De toda la literatura que he leído
vinculada de algún modo a Santiago,
no recuerdo descripciones específicas de olores.

Salvo quizás por unas líneas de Coronación,
de José Donoso, donde se menciona 
el vestíbulo de una casa
donde siempre había olor a gas.

Esto era característico 
de algunos edificios de Santiago de antes,
esa leve estela de gas a la entrada,
junto a la mampara.

Curiosamente, era el aroma distintivo
de cierta prosperidad burguesa.

Es curiosa también
la falta de referencias olfativas
en la narrativa chilena,
más que nada pensando
en que el olor de las cosas
y de los lugares
es el estímulo más poderoso
de la memoria de la mayoría de la gente.
('Ese aroma que hace al recuerdo respirar profundo').

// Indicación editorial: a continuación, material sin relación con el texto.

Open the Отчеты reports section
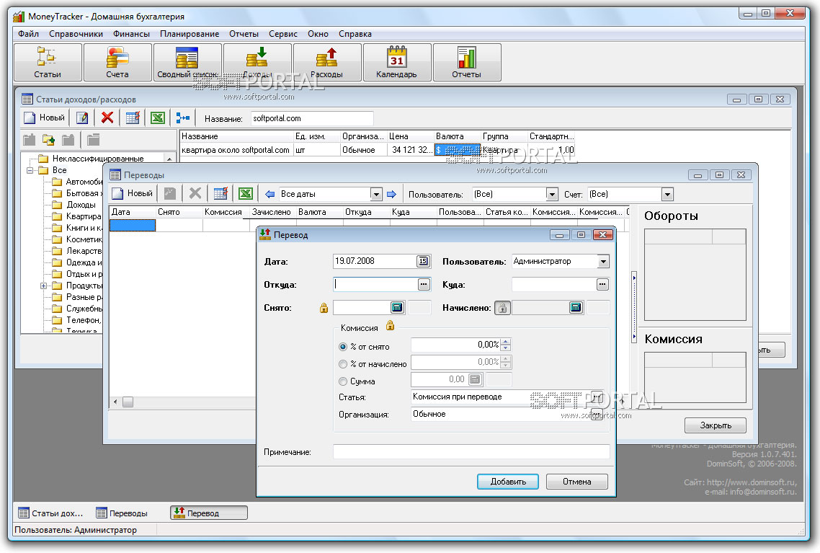The width and height of the screenshot is (820, 553). (x=466, y=62)
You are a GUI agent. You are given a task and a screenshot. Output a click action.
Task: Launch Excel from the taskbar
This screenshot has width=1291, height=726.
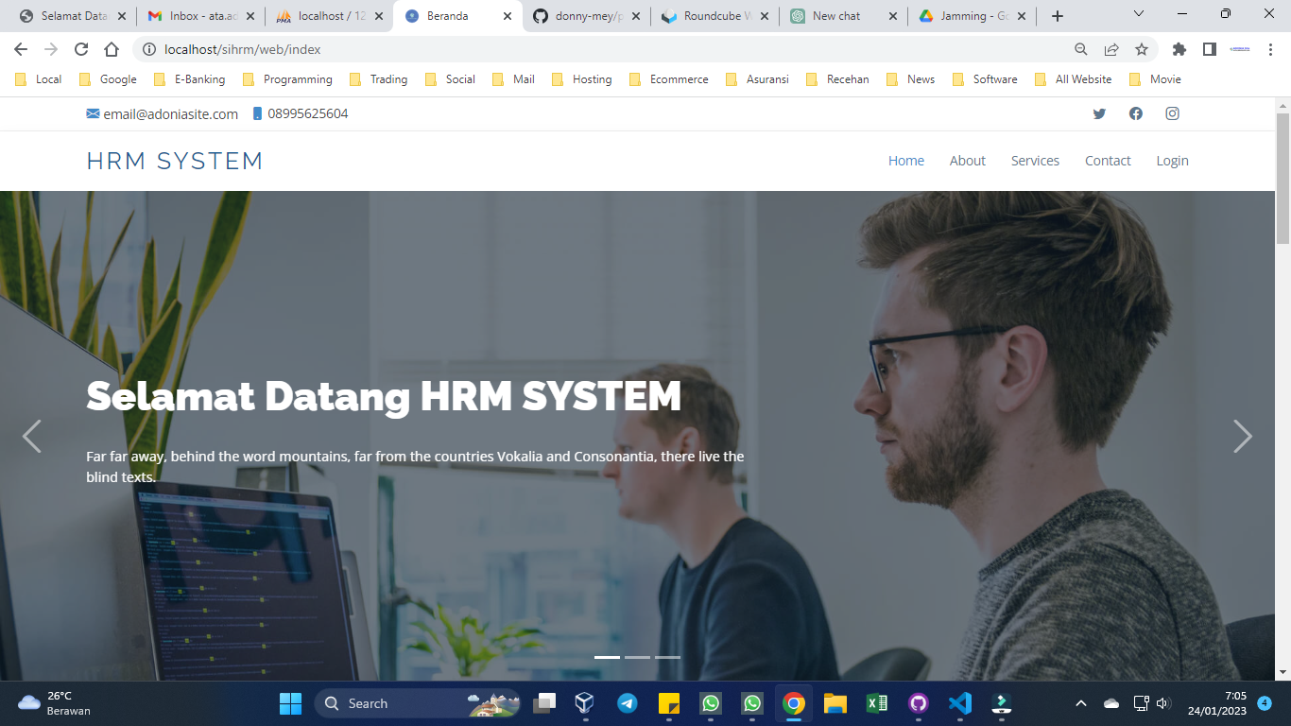[876, 703]
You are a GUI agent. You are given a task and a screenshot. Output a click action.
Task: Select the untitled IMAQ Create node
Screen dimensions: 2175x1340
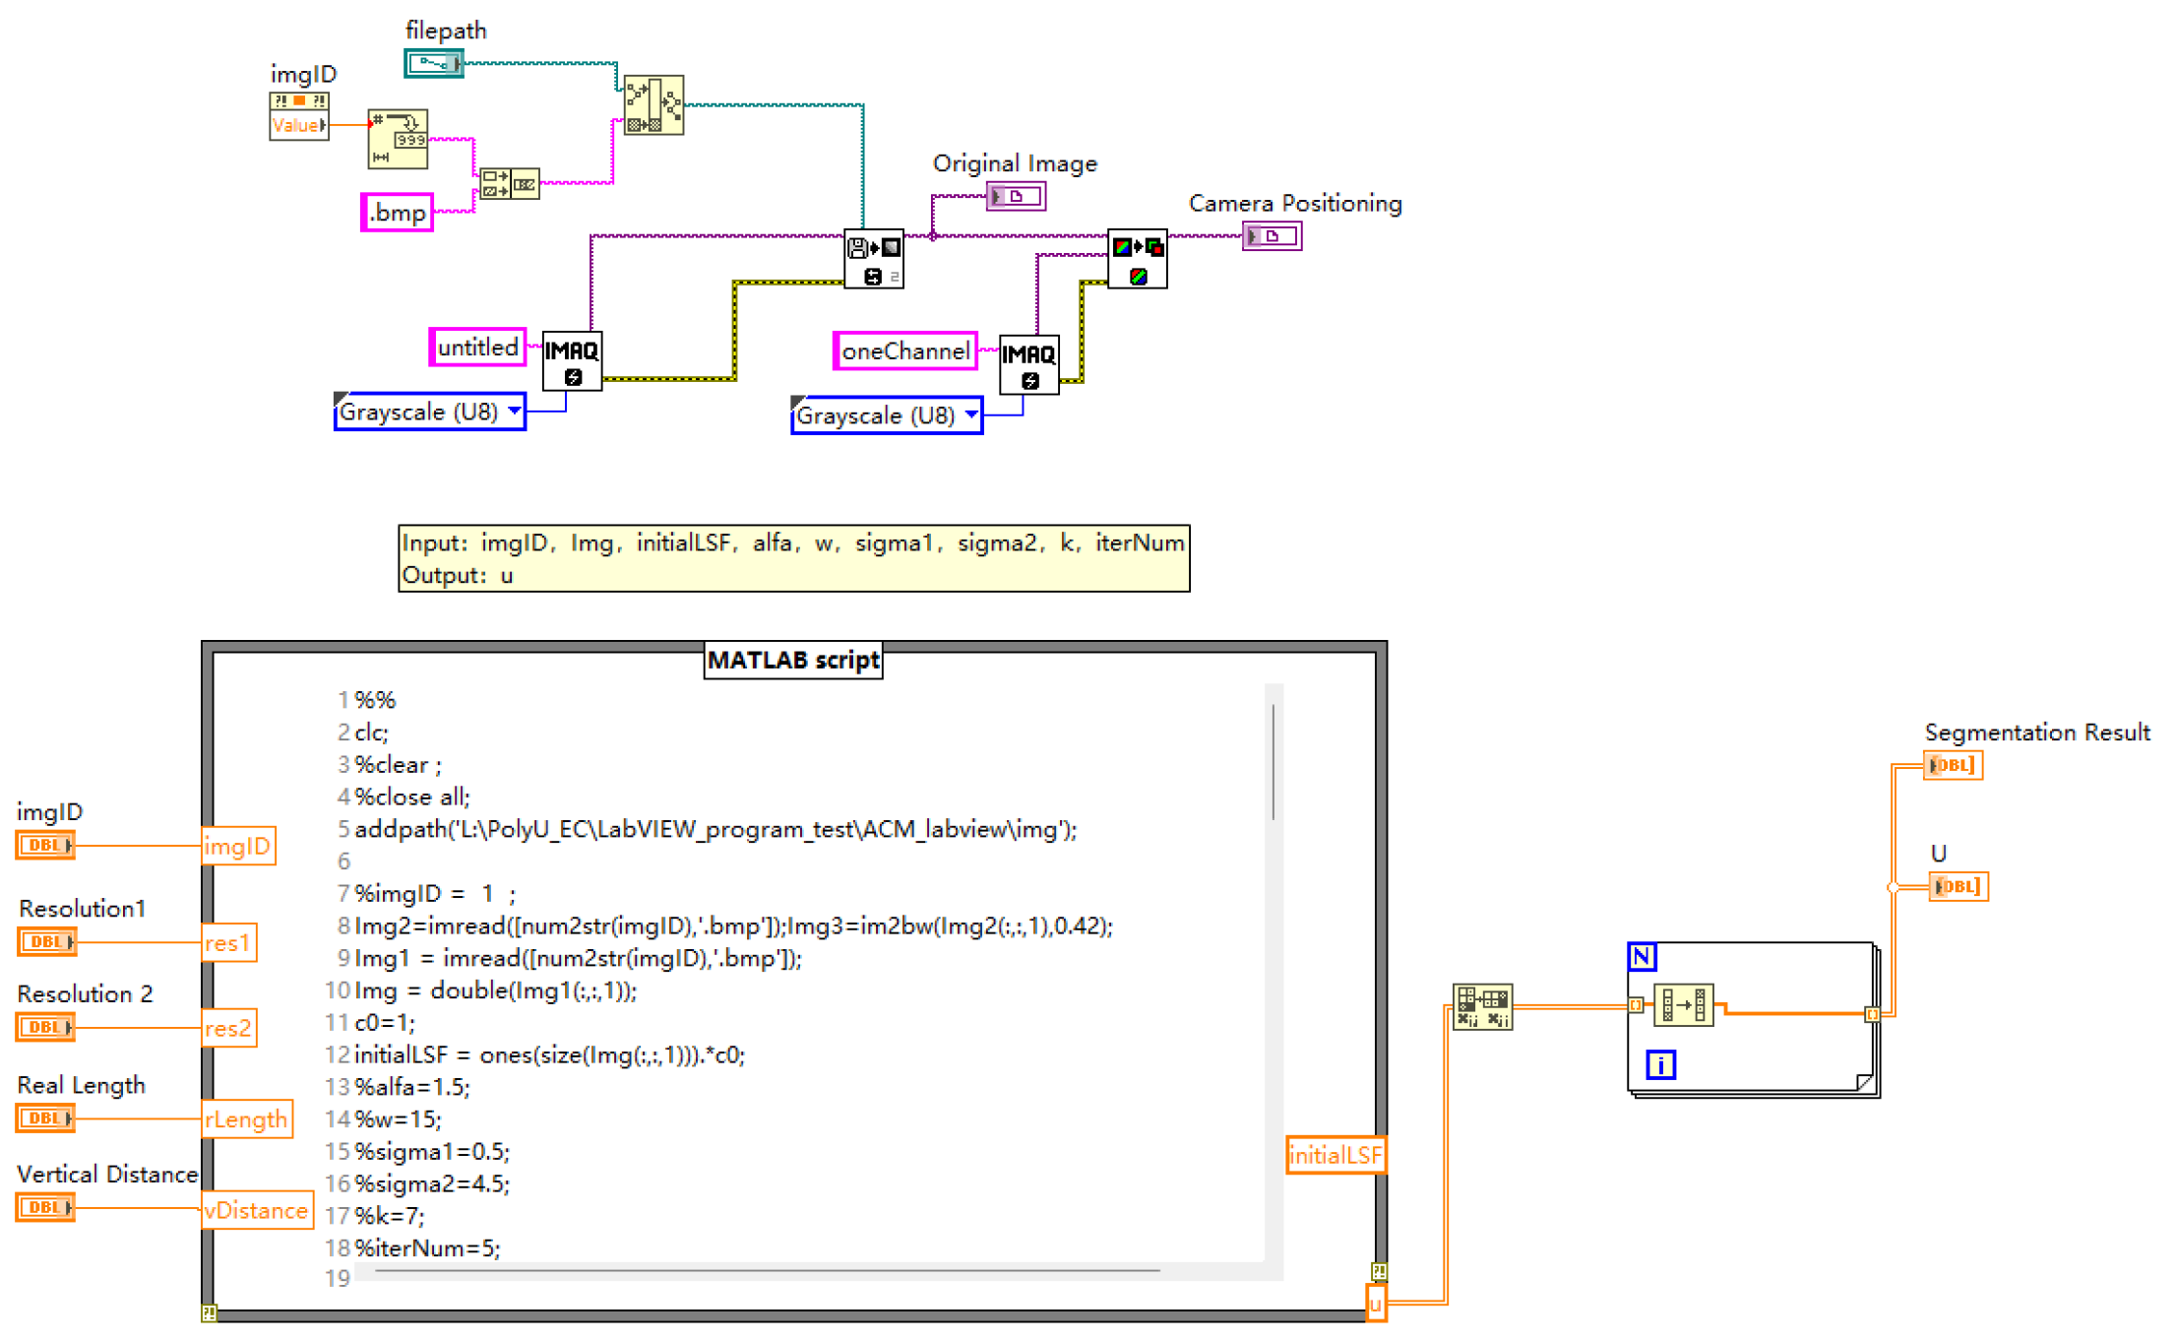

Todo el mundo tiene experiencias evocativas,
por ejemplo, ante el vaho profundo que se desprende
de la tierra del jardín cuando llueve,o el que sale
de la cocina, en similares circunstancias invernales,
cuando a alguien se le ocurre preparar 
sopaipillas, galletas o un queque.

Hay olores muy bien determinados geográficamente:
en el restaurante Los Gordos, alguna vez percibí
los maravillosos efectos de la leña  ardiendo
en un interior de piedra, y me acordé nítidamente
de todas las casas de El Arrayán que he conocido.

Distinto, pero igualmente amable,
es el olor de las casas de playa,
esa mezcla de azumagamiento salobre
y de madera que todos tenemos registrada
en nuestras retrospecciones adolescentes,
potenciada además por la cercanía
de coníferas y de eucaliptos.

Malos olores son los que nos provocan
automáticamente sensaciones de desazón vital:
el de la antigua pobreza, por ejemplo,
que combinaba con adobe carcomido,
la parafina y la sopa de cholgas,
o el del incienso de feria de artesanía
que definitivamente no se adapta
a nuestra realidad por lo enfático,
embalsamado y dulzón.

Donde hay incienso siempre hay cháchara:
explicaciones eróticas o esotéricas no solicitadas.